Amid Pressions, Goethe-Institut to Hold Panel Discussing Holocaust Alongside the Nakba

After criticism from Israeli officials, Zionist organizations and Fascist group
Im Tirzu, the Goethe-Institut Israel on Tuesday postponed an upcoming event, “Grasping the Pain of the Others – Panel Discussion on the Holocaust, Nakba and German Remembrance Culture,” which had been set to take place in Tel Aviv on Wednesday evening — the 84th anniversary of Kristallnacht. The new date for the event in Tel Aviv is Sunday, November 13. The fascist Im Tirzu movement announced that it would be holding a protest against the event outside the offices of the Goethe Institute in Tel-Aviv.

The Kristallnacht, or the Night of Broken Glass, November 9, 1938 (Photo: Yad Vashem)

Kristallnacht, or the Night of Broken Glass, took place on November 9, 1938, when Nazi forces and German civilians attacked synagogues and Jewish businesses, likely killing hundreds.

“The remembrance of the Shoah and the commemoration of the victims is a major concern of the Goethe-Institut, to which we devote ourselves in numerous projects,” the institute said in a German-language statement. “We regret that the choice of date for a panel discussion has currently caused irritation.”

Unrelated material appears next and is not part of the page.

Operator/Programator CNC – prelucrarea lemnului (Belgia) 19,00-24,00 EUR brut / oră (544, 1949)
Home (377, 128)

The panel, organized in conjunction with the Rosa Luxemburg Foundation’s Israel office, features two Israeli academics and German journalist Charlotte Wiedemann

“Almost 75 years after the establishment of the State of Israel, remembrance remains a politically controversial area,” said the institute in a description of the event on its website. “The Jews focus on the Holocaust, while the Palestinians focus on the fateful year 1948, when hundreds of thousands of them were victims of flight and deportation by Jewish fighters, a year known in Arabic as the ‘Nakba’ (disaster).” 

At the event, journalist Charlotte Wiedemann, Bashir Bashir, associate professor of Political Theory at the Open University of Israel, Amos Goldberg, associate professor of Holocaust History and Director of the Research Institute for Contemporary Judaism at the Hebrew University of Jerusalem, and Inge Gunther, a journalist covering Israeli and Palestinian affairs, are set to discuss Wiedemann’s book “Grasping the Pain of the Others.”

Wiedemann’s book asks readers for a “new empathetic remembrance that does justice to different sides and promotes solidarity instead of victim competition. With regard to commemoration practices in Germany, she is convinced that an awareness of the colonial crimes of the imperial era must be developed, and that this does not call into question the uniqueness of the Holocaust.”